Dataset items:
**********

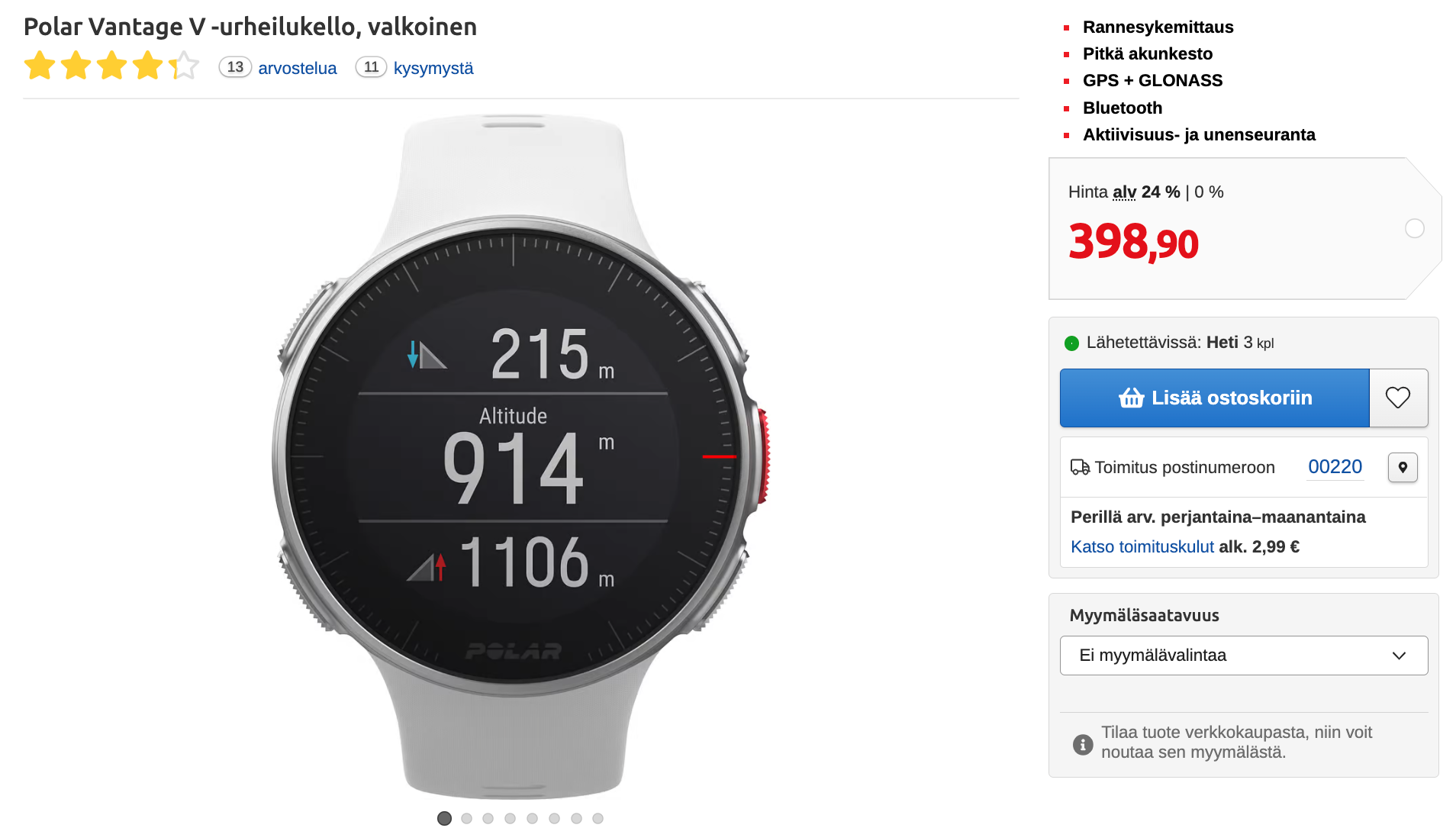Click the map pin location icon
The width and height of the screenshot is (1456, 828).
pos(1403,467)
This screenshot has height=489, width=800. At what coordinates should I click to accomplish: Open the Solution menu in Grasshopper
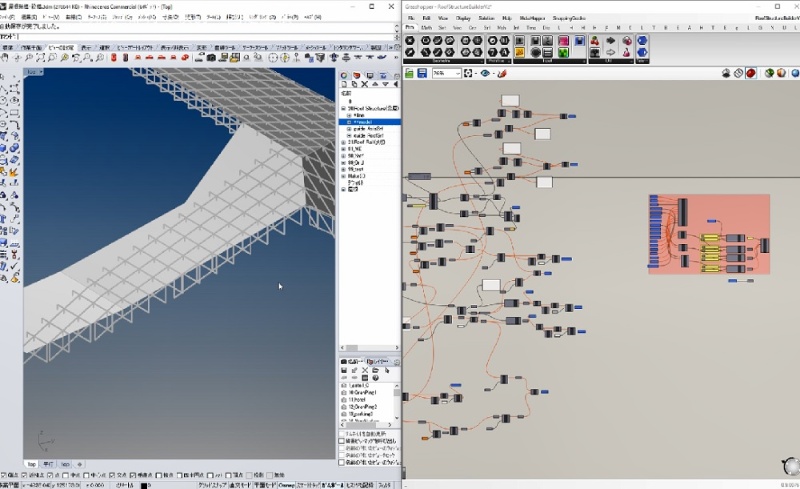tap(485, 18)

**********

**Your goal:** Beginning with the line that contains "This screenshot has" and ending with the last line of the data, transcribe each line exactly; pictures stay out.

**Solution for this problem:**
This screenshot has height=489, width=800. At what coordinates should I click to accomplish: Open the Solution menu in Grasshopper
tap(485, 18)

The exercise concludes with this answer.